Hello, everyone. I'm Satoshi, a consultant at Groovenauts.
I recently tried out the new BigQuery ML service and wanted to share my experience.
With BigQuery ML, you can perform linear regressions and logistic regressions straight from BigQuery, Google’s data warehouse service. Since it’s BigQuery, we can expect the part that creates the model to process in parallel and with fast speeds.
Up until now, you may have done linear regressions with R or Python, or with an Excel add-on (with a 16 variable limit). But now, as long as you can write a query in BigQuery, you don’t need to program anything. This should be convenient for data scientists.
To test out BigQuery ML, I tried making a linear regression model to predict electricity demand. I formatted my source data as follows:
・Month (1–12 entered as STRINGS)
・Day of the week (0–6 entered as STRINGS)
・Holiday (0–1 entered as STRINGS)
・Weather (clear, cloudy, rain, snow)
・Low temperature (FLOAT)
・High temperature (FLOAT)
・Daytime hours (INTEGER)
・Electricity usage (INTEGER)
Training data: 2016/04/01–2018/05/31
Prediction data: 2018/06/01–2018/06/16
Its contents were as follows:
Creating the model
Next, I’ll use the data to make the model. It feels a bit strange to train a model with a query! It seems that you need to extract the target variable with the item name, “label”.
# Create the model create model `linear_reg.elec_model` options(model_type='linear_reg') as select month ,weekday ,holiday ,weather ,min_temp ,max_temp ,rainfall ,daytime ,actual as label from `linear_reg.elec_data` where key between cast('2016-04-01' as date) and cast('2018-03-31' as date) ;
Once a model finishes, you can click Go to model in the bottom left to bring up the model’s details screen.
Next, I used queries to look at some information about the model:
# Training info select * from ml.training_info(model `linear_reg.elec_model`);
# Feature info select * from ml.feature_info(model `linear_reg.elec_model`);
# Weight info select * from ml.weights(model `linear_reg.elec_model`);
There is more info for the weights at the bottom, too:
This is great. It even calculates the weights for each of the categories.
Naturally, you also use queries for making predictions. When I made my predictions, I also compared them with the actual results at the same.
# Predict and compare results with elec_predict as ( select * from `linear_reg.elec_data` where key between cast('2018-06-01' as date) and cast('2018-06-16' as date) ) select predict.key as date ,predicted_power ,actual_power ,abs(predicted_power - actual_power) as error_power from ( select key,predicted_label as predicted_power from ml.predict(model `linear_reg.elec_model`, table elec_predict) ) as predict join ( select key,actual as actual_power from elec_predict ) as actual on predict.key = actual.key order by 1 ;
BigQuery shows you the results, and you can also export them directly into Data Studio, which is quite convenient.
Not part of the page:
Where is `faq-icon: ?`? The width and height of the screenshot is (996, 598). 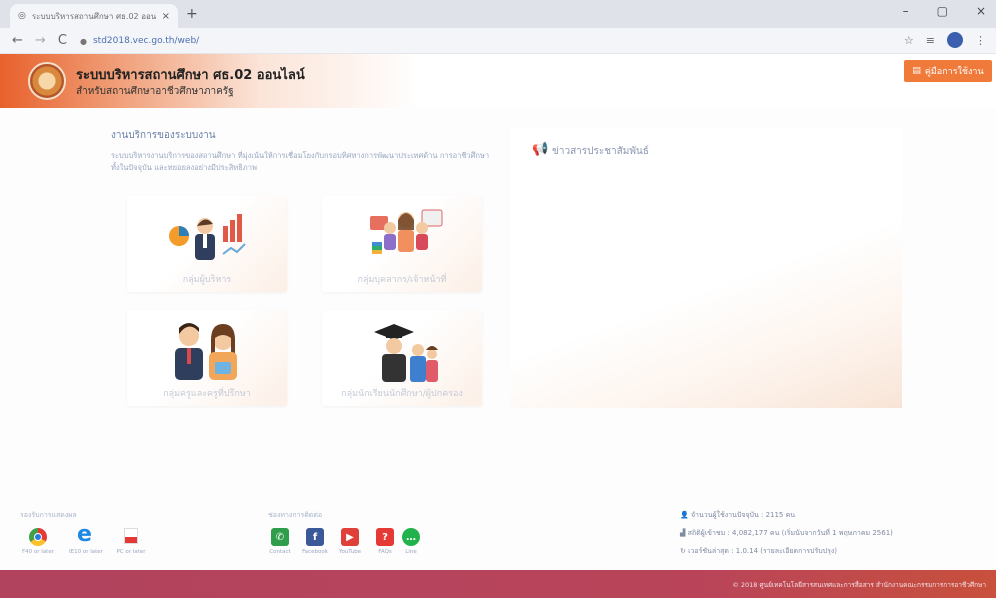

Being able to create regression models and make predictions with just queries is great, isn’t it? The data I used was only a few hundred rows, but with BigQuery ML, you could easily handle data with tens of thousands of rows.
BigQuery ML is another impressive service from Google. We’ll definitely be looking into ways to connect BigQuery ML to our service, MAGELLAN BLOCKS.